*What is being asked:* Copy the award notice from "To the extent" through "forth in attached Schedule I.", putting "linear" in place of "straight line".

*Source excerpt:*
********************

ALEXANDER & BALDWIN, INC.
NOTICE OF AWARD OF PERFORMANCE SHARE UNITS

The Corporation hereby awards to Participant, as of the Award Date indicated below, an award (the “Award”) of Performance Share Units under the Corporation’s 2012 Incentive Compensation Plan (the “Plan”).  Each Performance Share Unit represents the right to receive one or more shares of Common Stock on the applicable issuance date following the vesting of that Performance Share Unit.  The number of Performance Share Units subject to this Award and the applicable performance-vesting requirement for those Performance Share Units and the underlying shares of Common Stock are set forth below. The remaining terms and conditions governing the Award, including the applicable service-vesting requirements and the applicable issuance date or dates for the shares of Common Stock that vest and become issuable under the Award, shall be as set forth in the form Performance Share Unit Award Agreement.

AWARD SUMMARY
 
Participant
___________________________
 
Award Date:
______________, 2013
 
Performance Share Units:
The actual number of shares of Common Stock that may become issuable pursuant to this Award shall be determined in accordance with the performance-vesting provisions of attached Schedule I and the service-vesting provisions of the form Performance Share Unit Award Agreement. For purposes of the applicable calculations under those vesting provisions, the number of shares of Common Stock to be utilized is                      shares (the “Performance Share Units”).
 
Vesting Schedule:
The number of shares of Common Stock which may actually vest and become issuable pursuant to the Award shall be determined pursuant to a two-step process: (i) first there shall be calculated the maximum number of Performance-Qualified Shares that become subject to this Award as a result of the level at which the Performance Goal specified on attached Schedule I is in fact attained and (ii) then the number of Performance-Qualified Shares calculated under clause (i) in which Participant may actually vest shall be determined on the basis of his or her satisfaction of the applicable Service vesting requirements set forth in the form Performance Share Unit Award Agreement.
 
Performance Vesting: Attached Schedule I specifies the applicable Performance Goal and Performance Period established for this Award.  For such Performance Goal, there are three designated levels of attainment set forth in Schedule I: Threshold, Target and Extraordinary.  Within sixty (60) days after the completion of the Performance Period, the Plan Administrator shall determine and certify the actual level of attainment for the Performance Goal and shall then measure that level of attainment against the Threshold, Target and Extraordinary Levels set forth for that Performance Goal in attached Schedule I.  The maximum number of Performance-Qualified Shares in which Participant can vest based upon the actual level of attainment of such Performance Goal shall be determined by applying the corresponding  percentage below for that level of attainment to the number of Performance Share Units set forth above:
 
Attainment below the Threshold Level:      0% of the Performance Share
                                                                           Units
Attainment at the Threshold Level:             35% of the Performance Share
                                                                           Units
Attainment at the Target Level:                    100% of the Performance Share
                                                                            Units
Attainment at Extraordinary Level:               150% of the Performance Share
                                                                           Units
 
To the extent the actual level of attainment of the Performance Goal is at a point between the Threshold and Target Levels, the maximum number of Performance-Qualified Shares in which Participant can vest shall be pro-rated between the two points on a straight line basis in accordance with the payout slope set forth in attached Schedule I.

********************

*Given records:*
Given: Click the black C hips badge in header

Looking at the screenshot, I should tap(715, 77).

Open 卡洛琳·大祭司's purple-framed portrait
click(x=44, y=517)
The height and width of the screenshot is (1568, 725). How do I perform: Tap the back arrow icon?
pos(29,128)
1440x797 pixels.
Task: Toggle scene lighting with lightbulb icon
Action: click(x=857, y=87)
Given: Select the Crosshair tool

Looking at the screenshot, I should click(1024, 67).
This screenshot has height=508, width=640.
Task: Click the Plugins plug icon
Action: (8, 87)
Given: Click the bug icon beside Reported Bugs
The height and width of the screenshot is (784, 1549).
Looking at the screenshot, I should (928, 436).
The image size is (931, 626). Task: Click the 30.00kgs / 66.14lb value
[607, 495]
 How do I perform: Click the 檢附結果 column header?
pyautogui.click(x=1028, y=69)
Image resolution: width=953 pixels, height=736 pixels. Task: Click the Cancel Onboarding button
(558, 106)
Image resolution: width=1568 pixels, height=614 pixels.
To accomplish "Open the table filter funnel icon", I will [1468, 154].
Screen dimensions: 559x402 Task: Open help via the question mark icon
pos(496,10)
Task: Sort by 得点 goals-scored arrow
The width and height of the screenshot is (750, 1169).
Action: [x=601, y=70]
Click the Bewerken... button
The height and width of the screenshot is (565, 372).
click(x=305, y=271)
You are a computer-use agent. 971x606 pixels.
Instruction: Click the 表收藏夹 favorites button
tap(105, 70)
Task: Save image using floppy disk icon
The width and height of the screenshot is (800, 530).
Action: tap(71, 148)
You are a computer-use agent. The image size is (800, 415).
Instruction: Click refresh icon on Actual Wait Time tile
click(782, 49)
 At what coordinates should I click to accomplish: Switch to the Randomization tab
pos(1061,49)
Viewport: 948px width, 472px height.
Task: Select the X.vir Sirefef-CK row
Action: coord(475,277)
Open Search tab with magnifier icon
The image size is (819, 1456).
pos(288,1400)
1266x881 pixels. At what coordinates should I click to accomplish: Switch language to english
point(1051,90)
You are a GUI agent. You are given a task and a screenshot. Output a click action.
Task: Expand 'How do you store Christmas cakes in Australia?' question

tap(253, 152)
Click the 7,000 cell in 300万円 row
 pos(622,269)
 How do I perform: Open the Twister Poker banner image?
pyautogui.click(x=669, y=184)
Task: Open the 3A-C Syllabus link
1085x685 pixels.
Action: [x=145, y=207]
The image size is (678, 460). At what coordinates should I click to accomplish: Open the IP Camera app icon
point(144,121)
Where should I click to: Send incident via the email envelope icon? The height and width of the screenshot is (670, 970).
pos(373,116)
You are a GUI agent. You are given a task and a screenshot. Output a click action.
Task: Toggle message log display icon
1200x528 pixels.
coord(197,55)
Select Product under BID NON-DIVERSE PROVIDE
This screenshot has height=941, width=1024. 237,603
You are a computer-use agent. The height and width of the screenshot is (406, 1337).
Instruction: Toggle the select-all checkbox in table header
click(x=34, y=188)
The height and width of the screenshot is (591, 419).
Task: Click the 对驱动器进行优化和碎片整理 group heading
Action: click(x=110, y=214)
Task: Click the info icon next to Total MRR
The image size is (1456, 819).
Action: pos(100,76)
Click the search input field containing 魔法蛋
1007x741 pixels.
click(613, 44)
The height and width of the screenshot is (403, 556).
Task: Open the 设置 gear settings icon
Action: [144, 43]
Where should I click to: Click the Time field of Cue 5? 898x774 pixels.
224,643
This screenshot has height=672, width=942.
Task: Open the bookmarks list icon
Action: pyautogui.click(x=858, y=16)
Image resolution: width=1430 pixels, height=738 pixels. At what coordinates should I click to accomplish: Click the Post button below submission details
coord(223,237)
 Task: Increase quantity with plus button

********************

*Written response:*
To the extent the actual level of attainment of the Performance Goal is at a point between the Threshold and Target Levels, the maximum number of Performance-Qualified Shares in which Participant can vest shall be pro-rated between the two points on a linear basis in accordance with the payout slope set forth in attached Schedule I.